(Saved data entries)
------------------------------------------------
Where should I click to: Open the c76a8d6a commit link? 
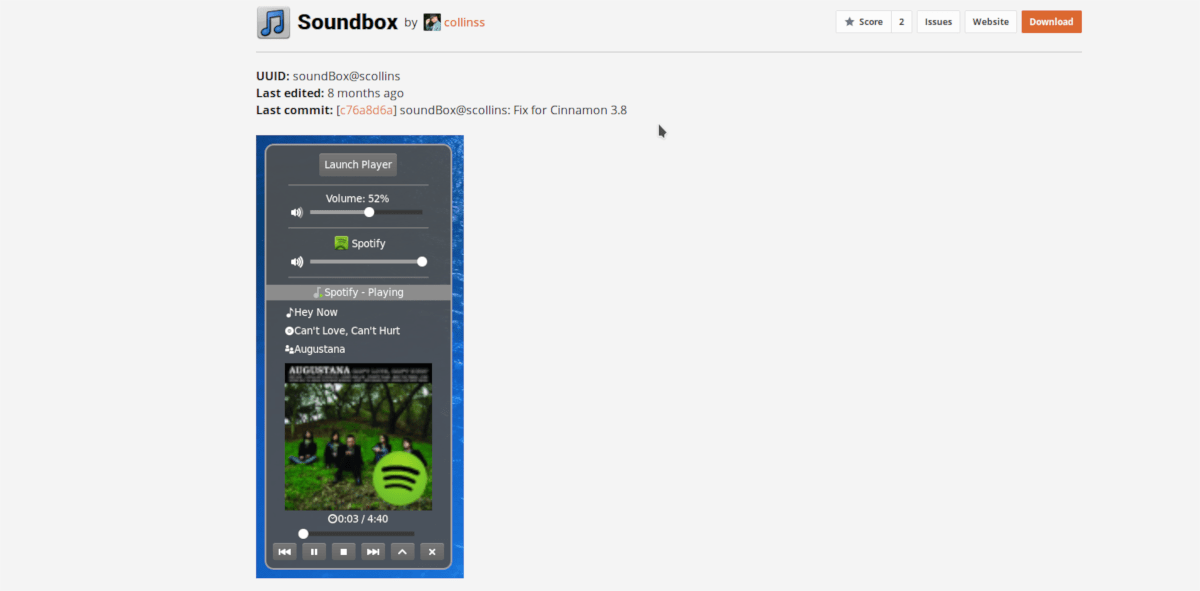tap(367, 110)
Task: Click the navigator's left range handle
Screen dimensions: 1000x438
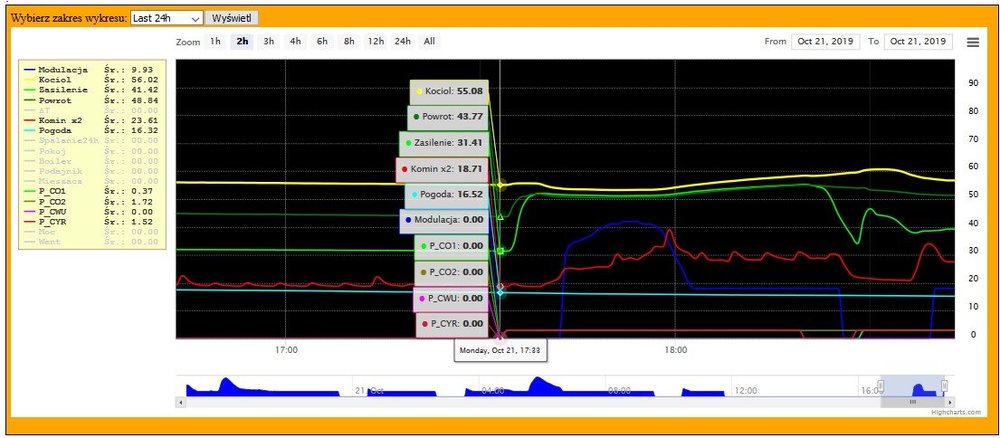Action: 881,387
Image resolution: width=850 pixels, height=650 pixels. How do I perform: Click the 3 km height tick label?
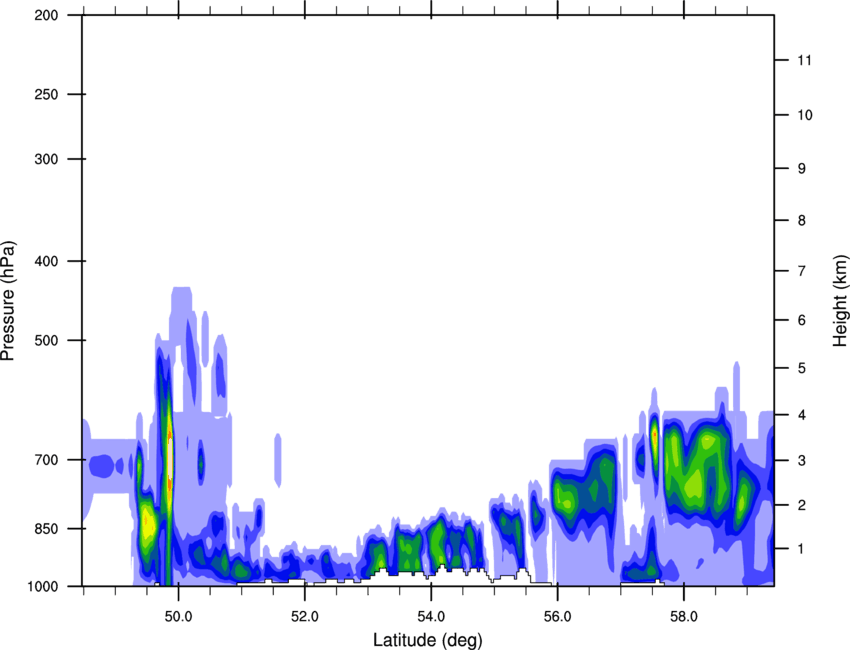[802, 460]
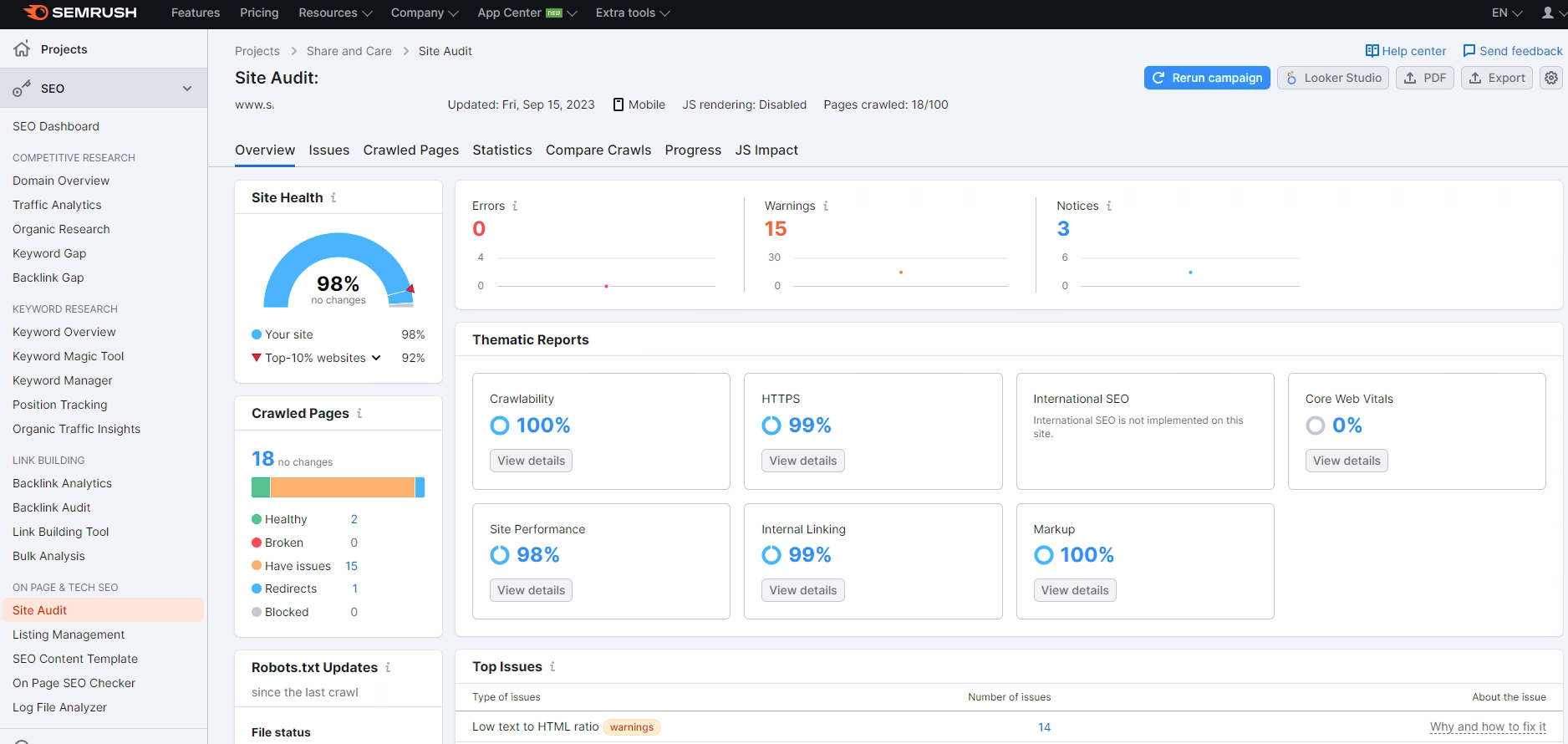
------------------------------------------------
Exercise: A precise repetition of every entry, free of pictures, is the expected answer.

Written answer:
Where should I click to: Open the c76a8d6a commit link? 
tap(367, 110)
Task: Click the navigator's left range handle
Screen dimensions: 1000x438
Action: 881,387
Image resolution: width=850 pixels, height=650 pixels. How do I perform: Click the 3 km height tick label?
[802, 460]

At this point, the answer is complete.